This was marked as a duplicate, but I don't think that is a fair judgement. Again the question is being passed off with an easy answer... but it isn't the correct answer. If the "duplicate" answer is used from the actual post form, it does not work. It is rejected just like all the other attempts. I have actually used that answer multiple times, it appears on nearly every SQL injection cheat sheet. Please un-mark this as a duplicate.
This question is purely for understanding and not for use on accessing another site. I have read multiple times that MySQL escaping is not sufficient enough to protect yourself from SQL injections. So because of this I have setup multiple test pages to try SQL injection. I have succeeded in some, but never on one that uses the mysql_real_escape_string()
function.
I have researched and tried many examples from cheat sheets but cannot crack this, so I feel like it is plenty secure, or secure enough. Can someone give me an example? Maybe a reason as to why this login is insecure and an example input that would bypass the login and/or alter the table?
I plan to also use MySQLi. In this example I am using MySQL to also ask where this could cause an SQL injection problem compared to MySQLi (another statement made but I have never seen proven).
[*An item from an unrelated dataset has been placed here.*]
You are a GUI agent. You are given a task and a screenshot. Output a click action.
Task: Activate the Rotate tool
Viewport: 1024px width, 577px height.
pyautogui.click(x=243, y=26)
This is someone's chance to prove the insecurity rather than simply stating that it is insecure.
if (isset($_POST['aun'])) {
$username = mysql_real_escape_string($_POST['aun']);
$checkadminlogin = mysql_query("SELECT * FROM admin WHERE un='$username'");
$uncreds = mysql_fetch_assoc($checkadminlogin);
$pass = mysql_real_escape_string($_POST['apwd']);
//Line to get key for encrypting input password, used below as $keyinfo['op_value'];
$salt = $keyinfo['op_value'];
$fpass = sha1($pass . $salt);
if ($fpass == $uncreds['pwd']) {
echo 'Congrats, you logged in. Or hacked your way in. Whatever';
}
}
Also on a side note, couldn't you just replace all special characters to prevent any injections?